* Exercise requirements *
Go through the data and copy every line in which "chart" appears.

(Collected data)
Start of Block
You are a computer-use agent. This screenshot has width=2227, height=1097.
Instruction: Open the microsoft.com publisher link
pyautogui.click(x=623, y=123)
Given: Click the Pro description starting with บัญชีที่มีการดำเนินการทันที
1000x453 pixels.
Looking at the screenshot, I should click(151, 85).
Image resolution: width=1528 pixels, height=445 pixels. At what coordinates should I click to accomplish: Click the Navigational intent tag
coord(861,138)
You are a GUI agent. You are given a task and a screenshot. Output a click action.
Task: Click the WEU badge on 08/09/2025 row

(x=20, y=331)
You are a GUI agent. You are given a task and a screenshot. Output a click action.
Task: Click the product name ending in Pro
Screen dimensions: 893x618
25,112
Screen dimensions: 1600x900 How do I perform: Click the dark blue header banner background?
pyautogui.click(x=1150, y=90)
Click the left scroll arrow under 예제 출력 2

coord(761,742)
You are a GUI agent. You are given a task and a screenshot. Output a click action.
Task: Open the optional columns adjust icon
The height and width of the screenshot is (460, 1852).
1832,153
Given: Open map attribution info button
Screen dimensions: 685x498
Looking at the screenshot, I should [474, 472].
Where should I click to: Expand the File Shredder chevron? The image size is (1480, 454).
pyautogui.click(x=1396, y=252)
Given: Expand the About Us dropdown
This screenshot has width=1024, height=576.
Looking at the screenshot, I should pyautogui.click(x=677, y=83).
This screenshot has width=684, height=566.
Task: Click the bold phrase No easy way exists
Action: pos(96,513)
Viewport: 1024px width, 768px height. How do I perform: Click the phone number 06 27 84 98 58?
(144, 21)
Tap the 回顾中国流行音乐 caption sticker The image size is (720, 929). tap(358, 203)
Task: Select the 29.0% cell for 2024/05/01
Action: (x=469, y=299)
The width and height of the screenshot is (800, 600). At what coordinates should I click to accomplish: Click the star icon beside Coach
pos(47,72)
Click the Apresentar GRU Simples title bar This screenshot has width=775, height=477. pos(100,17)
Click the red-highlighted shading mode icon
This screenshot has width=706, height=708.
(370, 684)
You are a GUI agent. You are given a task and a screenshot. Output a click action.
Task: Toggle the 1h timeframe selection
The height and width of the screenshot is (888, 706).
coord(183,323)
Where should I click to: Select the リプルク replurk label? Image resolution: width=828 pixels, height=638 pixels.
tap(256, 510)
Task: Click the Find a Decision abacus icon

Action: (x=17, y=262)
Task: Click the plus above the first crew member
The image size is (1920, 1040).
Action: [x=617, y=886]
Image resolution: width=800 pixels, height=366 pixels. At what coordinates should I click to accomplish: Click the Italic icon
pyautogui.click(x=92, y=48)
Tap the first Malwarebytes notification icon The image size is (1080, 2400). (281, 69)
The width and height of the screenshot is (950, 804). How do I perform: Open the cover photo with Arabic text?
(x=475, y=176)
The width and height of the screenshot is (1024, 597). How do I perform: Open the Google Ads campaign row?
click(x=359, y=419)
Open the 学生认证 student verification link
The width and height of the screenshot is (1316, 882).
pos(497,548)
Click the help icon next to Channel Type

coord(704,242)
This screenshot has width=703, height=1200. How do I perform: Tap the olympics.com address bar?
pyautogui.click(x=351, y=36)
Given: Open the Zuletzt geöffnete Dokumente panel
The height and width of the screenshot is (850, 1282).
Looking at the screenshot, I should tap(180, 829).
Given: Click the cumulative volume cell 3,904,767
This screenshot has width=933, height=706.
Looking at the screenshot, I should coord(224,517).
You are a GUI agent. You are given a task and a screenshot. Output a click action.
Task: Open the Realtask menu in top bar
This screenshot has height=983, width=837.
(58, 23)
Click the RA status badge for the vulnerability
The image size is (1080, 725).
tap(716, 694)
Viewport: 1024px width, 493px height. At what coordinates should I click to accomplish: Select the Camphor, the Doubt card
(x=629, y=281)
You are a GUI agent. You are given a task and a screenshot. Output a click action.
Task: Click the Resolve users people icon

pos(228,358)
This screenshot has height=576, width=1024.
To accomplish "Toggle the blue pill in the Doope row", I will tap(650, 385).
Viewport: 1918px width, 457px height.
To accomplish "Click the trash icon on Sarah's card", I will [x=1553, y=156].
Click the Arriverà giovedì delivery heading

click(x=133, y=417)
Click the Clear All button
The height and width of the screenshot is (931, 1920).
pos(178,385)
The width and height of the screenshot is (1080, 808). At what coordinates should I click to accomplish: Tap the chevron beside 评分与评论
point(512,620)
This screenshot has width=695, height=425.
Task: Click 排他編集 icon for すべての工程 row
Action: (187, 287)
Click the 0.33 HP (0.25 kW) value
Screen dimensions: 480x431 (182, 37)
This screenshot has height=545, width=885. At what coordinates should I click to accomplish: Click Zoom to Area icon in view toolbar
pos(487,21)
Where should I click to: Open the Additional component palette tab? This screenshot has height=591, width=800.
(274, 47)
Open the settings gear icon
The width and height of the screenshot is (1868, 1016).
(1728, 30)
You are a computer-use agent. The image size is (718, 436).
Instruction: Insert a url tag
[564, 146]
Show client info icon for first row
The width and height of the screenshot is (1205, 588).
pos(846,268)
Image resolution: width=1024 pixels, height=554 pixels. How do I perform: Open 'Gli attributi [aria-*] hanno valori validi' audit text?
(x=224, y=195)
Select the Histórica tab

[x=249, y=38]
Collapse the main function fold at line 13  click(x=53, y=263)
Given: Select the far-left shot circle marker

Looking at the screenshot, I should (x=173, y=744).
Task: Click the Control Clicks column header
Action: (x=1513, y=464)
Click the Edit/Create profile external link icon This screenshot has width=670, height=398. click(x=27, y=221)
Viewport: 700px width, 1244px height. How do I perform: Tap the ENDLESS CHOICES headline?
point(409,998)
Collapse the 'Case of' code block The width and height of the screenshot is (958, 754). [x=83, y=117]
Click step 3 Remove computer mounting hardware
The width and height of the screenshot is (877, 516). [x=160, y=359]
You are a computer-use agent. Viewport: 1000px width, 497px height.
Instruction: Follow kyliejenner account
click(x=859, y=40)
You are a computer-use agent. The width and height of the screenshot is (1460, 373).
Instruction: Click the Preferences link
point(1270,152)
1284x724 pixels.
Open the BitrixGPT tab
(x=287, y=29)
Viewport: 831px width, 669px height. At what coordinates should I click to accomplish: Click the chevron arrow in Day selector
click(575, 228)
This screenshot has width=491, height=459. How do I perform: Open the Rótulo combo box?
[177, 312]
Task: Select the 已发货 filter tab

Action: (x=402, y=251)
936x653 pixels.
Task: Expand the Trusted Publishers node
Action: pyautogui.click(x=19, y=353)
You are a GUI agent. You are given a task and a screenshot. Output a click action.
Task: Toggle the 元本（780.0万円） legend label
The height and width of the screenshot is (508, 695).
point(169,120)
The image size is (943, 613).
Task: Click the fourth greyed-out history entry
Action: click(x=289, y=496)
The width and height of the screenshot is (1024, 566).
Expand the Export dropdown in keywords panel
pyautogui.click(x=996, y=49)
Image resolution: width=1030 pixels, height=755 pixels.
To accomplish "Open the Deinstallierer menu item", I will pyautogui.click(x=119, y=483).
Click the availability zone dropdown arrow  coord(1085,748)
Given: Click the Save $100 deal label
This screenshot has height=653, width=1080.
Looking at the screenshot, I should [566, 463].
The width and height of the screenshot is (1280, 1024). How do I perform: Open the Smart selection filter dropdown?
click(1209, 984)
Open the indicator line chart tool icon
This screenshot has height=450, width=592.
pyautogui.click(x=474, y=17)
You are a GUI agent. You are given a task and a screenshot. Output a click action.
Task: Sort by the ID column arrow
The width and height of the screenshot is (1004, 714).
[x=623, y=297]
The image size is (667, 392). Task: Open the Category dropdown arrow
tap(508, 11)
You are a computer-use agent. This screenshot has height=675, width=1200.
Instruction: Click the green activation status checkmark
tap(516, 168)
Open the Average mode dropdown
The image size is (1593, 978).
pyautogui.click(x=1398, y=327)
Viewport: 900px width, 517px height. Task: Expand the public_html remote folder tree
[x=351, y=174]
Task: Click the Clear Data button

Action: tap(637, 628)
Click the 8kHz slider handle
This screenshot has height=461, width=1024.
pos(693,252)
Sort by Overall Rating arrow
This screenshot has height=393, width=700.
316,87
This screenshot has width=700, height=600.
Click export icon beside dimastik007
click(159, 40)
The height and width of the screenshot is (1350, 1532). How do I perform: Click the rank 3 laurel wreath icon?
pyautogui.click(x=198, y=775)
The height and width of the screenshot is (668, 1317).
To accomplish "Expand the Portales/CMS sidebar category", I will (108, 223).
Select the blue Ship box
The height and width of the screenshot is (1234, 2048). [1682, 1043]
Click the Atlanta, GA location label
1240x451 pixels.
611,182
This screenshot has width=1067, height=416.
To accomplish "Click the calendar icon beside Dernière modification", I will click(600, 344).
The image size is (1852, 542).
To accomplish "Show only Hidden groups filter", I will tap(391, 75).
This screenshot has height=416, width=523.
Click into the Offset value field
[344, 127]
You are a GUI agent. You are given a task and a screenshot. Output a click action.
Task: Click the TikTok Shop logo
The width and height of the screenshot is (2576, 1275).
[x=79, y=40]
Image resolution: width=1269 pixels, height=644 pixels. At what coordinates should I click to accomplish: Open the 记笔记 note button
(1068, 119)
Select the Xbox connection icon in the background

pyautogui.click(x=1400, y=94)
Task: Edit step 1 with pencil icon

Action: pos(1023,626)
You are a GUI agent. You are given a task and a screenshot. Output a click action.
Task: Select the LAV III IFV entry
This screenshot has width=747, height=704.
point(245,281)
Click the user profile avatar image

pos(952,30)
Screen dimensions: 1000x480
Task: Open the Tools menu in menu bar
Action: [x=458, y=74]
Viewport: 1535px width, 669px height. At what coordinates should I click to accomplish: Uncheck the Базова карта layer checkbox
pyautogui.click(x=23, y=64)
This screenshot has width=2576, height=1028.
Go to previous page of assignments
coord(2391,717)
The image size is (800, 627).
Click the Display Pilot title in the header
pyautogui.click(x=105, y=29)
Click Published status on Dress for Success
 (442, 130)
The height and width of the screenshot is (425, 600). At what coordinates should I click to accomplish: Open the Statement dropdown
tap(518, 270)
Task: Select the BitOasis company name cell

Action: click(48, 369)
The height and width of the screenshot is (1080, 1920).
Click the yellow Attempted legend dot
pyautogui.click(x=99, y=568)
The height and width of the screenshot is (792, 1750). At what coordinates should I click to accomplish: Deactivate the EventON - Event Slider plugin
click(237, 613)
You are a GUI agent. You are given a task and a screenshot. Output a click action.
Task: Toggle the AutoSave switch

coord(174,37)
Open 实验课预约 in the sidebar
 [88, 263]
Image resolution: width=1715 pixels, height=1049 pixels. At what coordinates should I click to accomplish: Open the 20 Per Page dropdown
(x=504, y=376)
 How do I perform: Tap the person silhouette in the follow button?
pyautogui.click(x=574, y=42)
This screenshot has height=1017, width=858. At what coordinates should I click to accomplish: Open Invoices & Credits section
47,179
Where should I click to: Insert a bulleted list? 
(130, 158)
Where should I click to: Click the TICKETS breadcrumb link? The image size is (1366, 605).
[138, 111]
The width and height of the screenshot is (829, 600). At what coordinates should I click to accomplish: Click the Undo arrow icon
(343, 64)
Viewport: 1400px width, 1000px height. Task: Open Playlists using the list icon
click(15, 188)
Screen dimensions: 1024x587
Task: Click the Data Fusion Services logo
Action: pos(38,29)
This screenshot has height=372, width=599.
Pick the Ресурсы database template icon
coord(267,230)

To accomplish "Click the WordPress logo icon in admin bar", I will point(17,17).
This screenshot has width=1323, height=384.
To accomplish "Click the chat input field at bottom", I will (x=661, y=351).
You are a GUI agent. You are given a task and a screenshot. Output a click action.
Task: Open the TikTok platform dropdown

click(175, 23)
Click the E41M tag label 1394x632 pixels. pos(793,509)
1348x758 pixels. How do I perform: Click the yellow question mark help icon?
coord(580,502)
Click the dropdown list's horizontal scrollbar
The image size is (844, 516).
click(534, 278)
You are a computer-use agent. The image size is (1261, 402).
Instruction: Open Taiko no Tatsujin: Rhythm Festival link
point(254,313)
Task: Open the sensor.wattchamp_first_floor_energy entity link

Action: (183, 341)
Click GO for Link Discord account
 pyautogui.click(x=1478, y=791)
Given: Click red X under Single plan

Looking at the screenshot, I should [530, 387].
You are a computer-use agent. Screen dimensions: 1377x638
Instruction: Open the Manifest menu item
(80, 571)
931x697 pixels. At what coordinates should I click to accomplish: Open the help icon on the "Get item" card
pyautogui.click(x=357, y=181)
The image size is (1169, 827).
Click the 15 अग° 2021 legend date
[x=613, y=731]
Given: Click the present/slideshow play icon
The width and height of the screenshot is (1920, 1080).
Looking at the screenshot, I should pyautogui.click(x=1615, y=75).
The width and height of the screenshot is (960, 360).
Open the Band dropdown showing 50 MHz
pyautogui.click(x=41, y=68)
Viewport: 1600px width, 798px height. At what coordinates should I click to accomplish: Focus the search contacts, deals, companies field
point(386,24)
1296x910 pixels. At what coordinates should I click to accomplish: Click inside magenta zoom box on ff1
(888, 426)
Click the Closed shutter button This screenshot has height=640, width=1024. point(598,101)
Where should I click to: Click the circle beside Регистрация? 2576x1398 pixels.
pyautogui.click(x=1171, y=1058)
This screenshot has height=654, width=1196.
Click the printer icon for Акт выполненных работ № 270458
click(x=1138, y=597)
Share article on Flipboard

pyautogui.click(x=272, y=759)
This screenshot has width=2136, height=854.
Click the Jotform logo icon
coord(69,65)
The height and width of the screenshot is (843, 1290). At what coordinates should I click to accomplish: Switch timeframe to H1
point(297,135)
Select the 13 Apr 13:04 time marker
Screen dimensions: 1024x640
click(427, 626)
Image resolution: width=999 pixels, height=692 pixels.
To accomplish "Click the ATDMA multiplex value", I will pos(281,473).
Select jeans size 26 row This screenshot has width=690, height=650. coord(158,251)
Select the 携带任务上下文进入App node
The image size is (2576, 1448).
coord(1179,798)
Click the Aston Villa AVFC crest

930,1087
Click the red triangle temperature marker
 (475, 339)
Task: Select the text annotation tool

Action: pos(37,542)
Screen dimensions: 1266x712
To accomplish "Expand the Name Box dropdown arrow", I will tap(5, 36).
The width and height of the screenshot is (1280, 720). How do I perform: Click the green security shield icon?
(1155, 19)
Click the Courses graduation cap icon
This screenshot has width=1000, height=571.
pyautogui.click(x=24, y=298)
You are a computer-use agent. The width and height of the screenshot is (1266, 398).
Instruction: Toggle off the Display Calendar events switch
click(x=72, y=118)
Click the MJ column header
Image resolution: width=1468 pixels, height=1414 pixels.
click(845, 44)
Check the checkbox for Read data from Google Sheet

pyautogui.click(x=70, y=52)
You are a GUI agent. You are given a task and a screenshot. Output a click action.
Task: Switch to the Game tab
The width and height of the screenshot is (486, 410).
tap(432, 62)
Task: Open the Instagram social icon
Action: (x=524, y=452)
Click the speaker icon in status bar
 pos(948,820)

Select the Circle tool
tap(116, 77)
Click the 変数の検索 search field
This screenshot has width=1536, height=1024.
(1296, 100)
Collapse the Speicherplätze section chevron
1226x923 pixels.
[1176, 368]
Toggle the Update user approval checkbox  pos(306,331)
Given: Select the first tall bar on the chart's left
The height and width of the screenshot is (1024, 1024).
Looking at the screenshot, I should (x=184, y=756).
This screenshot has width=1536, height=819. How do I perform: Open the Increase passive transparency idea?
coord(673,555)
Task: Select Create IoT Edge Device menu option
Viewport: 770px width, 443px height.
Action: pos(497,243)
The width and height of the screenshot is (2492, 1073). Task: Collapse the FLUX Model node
End of Block
* Exercise solution *
Open the indicator line chart tool icon
Given: Select the first tall bar on the chart's left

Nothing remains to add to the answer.